If it wants to be considered a reference or official distribution
endorsed by the entire OpenSolaris community, then there are
additional requirements. Either the OGB, or, as Alan suggests, the
entire Membership, would have to evaluate and approve that proposal.
This would be true no matter which distribution's leadership makes the
request. My comments to Glynn have been to the effect that if he
wants this project proposal approved quickly and painlessly,
discussion of "putting OpenSolaris on a path to being a distribution
as well as a source base" is better left out.

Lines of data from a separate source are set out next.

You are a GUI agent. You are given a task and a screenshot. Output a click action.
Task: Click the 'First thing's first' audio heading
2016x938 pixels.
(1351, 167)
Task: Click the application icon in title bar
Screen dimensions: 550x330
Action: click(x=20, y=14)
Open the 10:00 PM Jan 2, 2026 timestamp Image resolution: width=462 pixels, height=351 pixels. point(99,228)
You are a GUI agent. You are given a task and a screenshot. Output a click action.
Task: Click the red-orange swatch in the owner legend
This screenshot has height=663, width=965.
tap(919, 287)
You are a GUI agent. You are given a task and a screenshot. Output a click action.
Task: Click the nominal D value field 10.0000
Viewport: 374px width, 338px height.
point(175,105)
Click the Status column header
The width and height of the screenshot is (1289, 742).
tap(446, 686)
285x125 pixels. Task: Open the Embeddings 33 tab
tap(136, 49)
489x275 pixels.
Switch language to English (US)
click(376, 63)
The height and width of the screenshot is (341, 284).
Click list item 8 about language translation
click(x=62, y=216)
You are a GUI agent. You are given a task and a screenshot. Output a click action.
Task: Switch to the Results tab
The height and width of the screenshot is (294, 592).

> Why are you throwing up logistical barriers to this effort instead
> of facilitating them?

There is no barrier here. And, for good measure, here's some
facilitation:

To get your project on the road, have a Group approve and forward
a short, simple announcement as described by OGB/2007/001. That's
really all it takes.

If you don't like the requirement that projects be sponsored by
Groups, propose a Constitutional amendment.

Based on the amount of mail in this thread so far, I'd estimate that
enough time's been wasted for a Group to have written, approved, and
forwarded two or three Project Indiana proposals. If one factors in
the time this team has already spent embroiled in flamewars and
unfocused controversy on -discuss (a waste of time, BTW, that the
Group-led process is intended to eliminate), they'd probably be
stamping DVDs by now.

> Or is it that we simply /like/ eating our young?

Well, they are crunchy, and tasty with ketchup. But accusing us of
trying to kill this project with process? Sorry, it's just not true.

--
Keith M Wesolowski "Sir, we're surrounded!"
FishWorks "Excellent; we can attack in any direction!"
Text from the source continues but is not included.